Assignment: Take the line containing "Show previous product image with left arrow" and every line after it to the end of the data, and write them out exactly as they appear.

++++ Recorded information

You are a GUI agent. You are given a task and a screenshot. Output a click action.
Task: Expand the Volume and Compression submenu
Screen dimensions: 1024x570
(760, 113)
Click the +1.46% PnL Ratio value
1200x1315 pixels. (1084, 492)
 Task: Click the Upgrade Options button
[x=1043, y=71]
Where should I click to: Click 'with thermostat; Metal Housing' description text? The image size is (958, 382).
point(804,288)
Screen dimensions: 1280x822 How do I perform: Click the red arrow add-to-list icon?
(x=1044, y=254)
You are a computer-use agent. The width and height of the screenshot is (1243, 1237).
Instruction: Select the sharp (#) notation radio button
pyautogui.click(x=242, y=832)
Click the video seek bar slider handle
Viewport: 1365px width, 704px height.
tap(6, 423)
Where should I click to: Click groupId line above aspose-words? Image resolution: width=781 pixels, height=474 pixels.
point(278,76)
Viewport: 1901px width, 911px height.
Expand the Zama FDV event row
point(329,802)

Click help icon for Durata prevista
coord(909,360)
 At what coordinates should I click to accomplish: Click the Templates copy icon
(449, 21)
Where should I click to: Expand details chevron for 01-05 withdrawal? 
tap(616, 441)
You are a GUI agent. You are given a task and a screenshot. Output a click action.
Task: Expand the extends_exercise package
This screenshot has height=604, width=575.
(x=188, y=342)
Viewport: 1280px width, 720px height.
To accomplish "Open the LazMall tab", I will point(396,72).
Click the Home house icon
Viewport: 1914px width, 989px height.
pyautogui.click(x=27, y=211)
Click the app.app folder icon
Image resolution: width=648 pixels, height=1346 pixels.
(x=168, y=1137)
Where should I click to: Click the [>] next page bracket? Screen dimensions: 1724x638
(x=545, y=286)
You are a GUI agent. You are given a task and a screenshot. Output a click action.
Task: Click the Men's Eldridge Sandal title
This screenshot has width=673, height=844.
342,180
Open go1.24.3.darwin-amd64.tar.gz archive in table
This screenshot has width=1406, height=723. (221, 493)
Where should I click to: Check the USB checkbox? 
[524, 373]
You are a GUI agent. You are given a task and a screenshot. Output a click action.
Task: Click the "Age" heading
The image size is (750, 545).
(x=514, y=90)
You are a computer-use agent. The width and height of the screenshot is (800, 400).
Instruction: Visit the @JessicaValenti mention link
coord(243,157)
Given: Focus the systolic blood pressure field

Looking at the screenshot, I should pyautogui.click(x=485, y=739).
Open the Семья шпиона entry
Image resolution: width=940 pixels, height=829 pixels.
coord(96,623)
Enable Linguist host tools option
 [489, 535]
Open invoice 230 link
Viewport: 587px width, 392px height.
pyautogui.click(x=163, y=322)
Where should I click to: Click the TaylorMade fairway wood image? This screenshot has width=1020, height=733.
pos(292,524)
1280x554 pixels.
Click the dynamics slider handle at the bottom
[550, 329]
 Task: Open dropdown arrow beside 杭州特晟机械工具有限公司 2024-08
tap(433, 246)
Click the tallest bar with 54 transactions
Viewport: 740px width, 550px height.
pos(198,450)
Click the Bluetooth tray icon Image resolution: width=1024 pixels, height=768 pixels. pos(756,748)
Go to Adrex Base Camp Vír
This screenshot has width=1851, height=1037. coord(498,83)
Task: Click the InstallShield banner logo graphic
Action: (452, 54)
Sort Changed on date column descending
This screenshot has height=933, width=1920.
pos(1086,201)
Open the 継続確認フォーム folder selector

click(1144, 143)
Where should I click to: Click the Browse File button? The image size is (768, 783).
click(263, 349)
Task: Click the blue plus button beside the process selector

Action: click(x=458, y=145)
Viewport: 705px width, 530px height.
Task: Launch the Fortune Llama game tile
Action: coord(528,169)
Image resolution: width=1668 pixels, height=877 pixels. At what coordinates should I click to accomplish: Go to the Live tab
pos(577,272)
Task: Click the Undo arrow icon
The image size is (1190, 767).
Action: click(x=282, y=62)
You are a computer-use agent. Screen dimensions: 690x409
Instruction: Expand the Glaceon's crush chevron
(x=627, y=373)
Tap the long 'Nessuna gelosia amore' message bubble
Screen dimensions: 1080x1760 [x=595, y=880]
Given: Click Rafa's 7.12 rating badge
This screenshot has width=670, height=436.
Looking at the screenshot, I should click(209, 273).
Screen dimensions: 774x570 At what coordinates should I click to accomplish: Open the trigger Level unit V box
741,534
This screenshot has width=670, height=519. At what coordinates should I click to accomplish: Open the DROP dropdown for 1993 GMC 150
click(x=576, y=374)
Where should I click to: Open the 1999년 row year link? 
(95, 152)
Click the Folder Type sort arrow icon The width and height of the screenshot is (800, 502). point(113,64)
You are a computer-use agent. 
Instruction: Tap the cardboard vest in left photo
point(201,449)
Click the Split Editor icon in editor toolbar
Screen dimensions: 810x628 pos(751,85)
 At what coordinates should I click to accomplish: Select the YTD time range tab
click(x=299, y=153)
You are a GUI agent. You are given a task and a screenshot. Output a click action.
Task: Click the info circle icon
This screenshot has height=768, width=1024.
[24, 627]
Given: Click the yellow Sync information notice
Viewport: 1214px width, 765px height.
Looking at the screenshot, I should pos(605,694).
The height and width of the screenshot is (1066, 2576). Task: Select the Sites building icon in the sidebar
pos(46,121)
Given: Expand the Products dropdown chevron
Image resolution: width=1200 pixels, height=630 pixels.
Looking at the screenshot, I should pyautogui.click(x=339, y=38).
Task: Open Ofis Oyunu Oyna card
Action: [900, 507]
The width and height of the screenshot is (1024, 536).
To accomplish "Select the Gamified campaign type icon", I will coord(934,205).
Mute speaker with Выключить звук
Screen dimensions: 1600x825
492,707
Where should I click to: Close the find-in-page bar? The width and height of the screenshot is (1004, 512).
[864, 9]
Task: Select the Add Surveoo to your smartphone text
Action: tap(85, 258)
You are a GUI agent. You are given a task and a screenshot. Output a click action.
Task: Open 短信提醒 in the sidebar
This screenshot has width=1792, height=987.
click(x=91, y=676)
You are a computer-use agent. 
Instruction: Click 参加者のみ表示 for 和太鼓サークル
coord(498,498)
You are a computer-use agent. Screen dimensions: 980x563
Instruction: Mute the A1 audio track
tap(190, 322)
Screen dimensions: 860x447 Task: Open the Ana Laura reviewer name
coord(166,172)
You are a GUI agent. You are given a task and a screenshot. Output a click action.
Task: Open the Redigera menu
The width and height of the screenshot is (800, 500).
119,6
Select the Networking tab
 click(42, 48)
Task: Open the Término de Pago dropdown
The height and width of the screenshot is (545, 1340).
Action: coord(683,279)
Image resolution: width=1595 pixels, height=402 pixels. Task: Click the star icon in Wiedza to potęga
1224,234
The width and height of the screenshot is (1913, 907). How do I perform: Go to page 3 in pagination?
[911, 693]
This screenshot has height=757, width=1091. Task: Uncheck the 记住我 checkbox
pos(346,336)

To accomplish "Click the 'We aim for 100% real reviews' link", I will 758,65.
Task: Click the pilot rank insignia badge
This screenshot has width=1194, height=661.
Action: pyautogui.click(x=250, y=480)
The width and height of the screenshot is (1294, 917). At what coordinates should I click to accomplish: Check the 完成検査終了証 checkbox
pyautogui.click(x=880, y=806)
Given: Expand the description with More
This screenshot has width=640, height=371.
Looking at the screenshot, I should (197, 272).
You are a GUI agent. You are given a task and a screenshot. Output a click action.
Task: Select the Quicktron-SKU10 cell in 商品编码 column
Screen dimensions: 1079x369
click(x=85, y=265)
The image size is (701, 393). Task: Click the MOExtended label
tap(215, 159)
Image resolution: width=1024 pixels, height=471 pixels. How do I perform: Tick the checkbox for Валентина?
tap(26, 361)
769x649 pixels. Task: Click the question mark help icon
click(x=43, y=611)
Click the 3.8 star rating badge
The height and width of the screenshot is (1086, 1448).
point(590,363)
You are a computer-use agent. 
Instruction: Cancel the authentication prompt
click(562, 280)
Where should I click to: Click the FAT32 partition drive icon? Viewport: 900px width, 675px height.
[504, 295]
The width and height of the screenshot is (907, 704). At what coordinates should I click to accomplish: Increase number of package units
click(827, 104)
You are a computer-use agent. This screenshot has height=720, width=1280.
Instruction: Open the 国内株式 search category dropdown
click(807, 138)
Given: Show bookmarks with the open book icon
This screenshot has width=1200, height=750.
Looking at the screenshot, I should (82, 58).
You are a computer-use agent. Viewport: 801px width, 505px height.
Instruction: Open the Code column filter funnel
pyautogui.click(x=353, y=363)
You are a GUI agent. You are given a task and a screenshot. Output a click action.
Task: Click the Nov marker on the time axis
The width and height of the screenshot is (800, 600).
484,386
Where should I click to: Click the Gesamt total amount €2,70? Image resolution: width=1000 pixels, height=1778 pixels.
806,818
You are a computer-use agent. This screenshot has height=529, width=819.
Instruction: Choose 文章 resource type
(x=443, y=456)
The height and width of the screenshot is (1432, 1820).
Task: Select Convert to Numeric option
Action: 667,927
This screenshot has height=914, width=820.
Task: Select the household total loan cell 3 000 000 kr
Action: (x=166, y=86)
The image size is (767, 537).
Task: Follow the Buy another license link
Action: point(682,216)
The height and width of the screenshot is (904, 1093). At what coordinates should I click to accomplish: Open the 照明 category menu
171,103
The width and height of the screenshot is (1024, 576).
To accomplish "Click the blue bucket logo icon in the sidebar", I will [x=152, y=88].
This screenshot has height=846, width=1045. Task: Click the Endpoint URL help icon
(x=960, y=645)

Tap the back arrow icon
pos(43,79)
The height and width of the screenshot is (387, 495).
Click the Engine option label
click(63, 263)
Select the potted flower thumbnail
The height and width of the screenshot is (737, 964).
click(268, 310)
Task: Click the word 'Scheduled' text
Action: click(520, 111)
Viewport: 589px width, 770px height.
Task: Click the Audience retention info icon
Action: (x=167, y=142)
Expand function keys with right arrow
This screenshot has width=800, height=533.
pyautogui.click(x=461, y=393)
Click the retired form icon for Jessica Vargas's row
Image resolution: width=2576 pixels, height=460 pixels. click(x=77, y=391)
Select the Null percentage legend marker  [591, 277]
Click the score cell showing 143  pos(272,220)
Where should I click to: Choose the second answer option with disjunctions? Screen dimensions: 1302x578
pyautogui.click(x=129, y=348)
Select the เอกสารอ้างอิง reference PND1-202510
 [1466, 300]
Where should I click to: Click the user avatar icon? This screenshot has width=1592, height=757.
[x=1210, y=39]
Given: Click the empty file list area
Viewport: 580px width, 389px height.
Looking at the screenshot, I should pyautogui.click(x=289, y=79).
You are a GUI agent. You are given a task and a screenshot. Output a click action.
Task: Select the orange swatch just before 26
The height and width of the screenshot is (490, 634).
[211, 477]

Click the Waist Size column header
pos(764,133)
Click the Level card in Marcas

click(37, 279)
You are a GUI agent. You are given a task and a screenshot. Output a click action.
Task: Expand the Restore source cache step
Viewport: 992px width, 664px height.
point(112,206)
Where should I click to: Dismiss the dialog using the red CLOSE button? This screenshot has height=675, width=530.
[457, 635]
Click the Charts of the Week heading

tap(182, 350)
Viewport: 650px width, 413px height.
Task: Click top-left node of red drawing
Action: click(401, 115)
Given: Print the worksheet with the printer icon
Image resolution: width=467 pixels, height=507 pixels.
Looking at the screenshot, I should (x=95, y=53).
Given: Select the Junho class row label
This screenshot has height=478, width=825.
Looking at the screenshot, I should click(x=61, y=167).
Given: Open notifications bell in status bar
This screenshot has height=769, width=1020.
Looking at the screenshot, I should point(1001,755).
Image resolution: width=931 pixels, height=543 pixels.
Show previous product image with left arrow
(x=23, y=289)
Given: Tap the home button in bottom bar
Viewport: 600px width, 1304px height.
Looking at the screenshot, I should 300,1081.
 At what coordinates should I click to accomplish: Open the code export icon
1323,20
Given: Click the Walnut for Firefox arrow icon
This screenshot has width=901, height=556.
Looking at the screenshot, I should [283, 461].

++++++++

Result of the task:
Show previous product image with left arrow
(x=23, y=289)
Given: Tap the home button in bottom bar
Viewport: 600px width, 1304px height.
Looking at the screenshot, I should 300,1081.
 At what coordinates should I click to accomplish: Open the code export icon
1323,20
Given: Click the Walnut for Firefox arrow icon
This screenshot has width=901, height=556.
Looking at the screenshot, I should [283, 461].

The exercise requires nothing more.